Grégoire Korganow s’intéresse aussi aux supports de diffusion des images. Les différentes expositions, évidemment. La presse, naturellement, et en 2001, il participe à la création du magazine photo de l’air. L’édition, aussi : de 1998 à 2003, il crée et dirige notamment la collection de livres photographiques Avoir 20 ans, aux éditions Alternative. Les films, enfin : passionné de cinéma, il s’associe, aux réalisateurs Stéphane Mercurio et Christophe Otzenberger et crée les images de séquences photographiques de leurs films documentaires.

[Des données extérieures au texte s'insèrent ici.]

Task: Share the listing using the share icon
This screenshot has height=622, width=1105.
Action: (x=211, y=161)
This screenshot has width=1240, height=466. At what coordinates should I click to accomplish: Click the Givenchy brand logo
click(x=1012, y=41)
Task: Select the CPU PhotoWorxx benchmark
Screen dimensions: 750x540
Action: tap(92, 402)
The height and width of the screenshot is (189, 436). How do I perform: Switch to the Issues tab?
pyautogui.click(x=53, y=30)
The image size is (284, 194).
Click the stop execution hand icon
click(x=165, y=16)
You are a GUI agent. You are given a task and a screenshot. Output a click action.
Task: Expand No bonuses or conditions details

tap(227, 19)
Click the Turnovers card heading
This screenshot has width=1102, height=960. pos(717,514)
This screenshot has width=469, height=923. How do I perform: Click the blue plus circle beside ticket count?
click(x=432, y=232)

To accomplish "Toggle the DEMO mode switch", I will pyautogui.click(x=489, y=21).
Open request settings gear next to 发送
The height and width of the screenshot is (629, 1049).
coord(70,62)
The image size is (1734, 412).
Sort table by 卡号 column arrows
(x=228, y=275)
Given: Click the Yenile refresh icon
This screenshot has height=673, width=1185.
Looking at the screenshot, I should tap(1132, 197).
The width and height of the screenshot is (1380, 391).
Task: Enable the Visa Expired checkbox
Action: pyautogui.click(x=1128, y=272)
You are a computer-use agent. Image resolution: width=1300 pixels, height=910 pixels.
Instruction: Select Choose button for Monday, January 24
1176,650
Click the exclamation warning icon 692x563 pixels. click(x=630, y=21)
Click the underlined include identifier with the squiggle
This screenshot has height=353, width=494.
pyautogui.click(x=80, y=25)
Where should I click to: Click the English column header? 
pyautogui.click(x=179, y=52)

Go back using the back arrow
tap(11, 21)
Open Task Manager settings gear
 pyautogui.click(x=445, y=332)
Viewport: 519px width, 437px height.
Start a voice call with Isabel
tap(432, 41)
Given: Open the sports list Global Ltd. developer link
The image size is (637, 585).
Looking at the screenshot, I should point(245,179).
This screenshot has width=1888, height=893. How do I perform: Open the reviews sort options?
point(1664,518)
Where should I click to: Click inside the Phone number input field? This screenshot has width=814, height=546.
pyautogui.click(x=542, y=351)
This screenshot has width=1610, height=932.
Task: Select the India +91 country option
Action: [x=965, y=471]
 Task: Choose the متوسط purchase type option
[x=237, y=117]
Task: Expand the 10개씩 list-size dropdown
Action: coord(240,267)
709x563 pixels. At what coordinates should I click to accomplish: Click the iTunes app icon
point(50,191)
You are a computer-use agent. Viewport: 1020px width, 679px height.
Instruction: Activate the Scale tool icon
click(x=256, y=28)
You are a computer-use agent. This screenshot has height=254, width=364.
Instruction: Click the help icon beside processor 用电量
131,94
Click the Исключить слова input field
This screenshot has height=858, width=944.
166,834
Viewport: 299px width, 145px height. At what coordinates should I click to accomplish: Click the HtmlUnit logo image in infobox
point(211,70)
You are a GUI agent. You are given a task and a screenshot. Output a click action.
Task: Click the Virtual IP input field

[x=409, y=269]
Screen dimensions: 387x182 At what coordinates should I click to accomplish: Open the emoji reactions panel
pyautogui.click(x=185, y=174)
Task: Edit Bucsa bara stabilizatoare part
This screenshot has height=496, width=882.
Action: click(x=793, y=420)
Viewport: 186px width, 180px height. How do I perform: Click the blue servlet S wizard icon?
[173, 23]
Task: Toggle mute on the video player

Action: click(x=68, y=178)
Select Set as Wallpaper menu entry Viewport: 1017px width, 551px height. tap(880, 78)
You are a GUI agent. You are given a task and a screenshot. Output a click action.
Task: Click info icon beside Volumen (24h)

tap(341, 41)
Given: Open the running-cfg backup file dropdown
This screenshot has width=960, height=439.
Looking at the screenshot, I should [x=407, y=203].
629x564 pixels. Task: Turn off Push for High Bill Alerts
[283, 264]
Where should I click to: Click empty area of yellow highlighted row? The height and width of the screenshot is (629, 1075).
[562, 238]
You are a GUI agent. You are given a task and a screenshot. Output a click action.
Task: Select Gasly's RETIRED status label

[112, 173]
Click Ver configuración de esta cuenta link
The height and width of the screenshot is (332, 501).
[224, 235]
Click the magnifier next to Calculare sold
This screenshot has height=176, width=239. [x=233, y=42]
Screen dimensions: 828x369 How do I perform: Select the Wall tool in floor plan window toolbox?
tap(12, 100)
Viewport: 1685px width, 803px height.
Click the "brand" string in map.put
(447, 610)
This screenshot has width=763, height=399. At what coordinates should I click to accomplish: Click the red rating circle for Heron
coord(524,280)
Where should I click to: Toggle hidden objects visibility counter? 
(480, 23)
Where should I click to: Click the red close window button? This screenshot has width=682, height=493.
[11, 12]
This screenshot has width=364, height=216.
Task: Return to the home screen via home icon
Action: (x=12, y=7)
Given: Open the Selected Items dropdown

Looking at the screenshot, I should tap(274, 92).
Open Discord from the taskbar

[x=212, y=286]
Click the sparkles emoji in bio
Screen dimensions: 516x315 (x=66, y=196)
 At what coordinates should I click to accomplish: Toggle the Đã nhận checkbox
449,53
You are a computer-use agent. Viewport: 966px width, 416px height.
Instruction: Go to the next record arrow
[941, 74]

Il réalise actuellement une collection de films courts, à l’écriture volontairement laissée libre, « Les Chroniques dansées », sur la danse du chorégraphe Sylvain Groud auprès des corps fragiles.
Il enseigne enfin en 2012 la photographie à la Faculté Paris 1 et donne régulièrement des ateliers pratiques aux Rencontres photographiques d’Arles.
Grégoire Korganow conçoit ses images comme une invitation à regarder les failles, les apories, les désordres contemporains. Il s’intéresse au hors champ, à l’infime. Le corps, ses stigmates et ses métamorphoses sociales occupent une place centrale dans son œuvre. Sa forme est instable et volontairement permissive, inclusive. L’immersion et l’expérimentation déterminent le dispositif. C’est pour lui la condition d’une image précise et suggestive. Il préfère à une forme manifeste, une photographie plus ambiguë et fragile qui laisse le spectateur libre de ses opinions, de son parcours.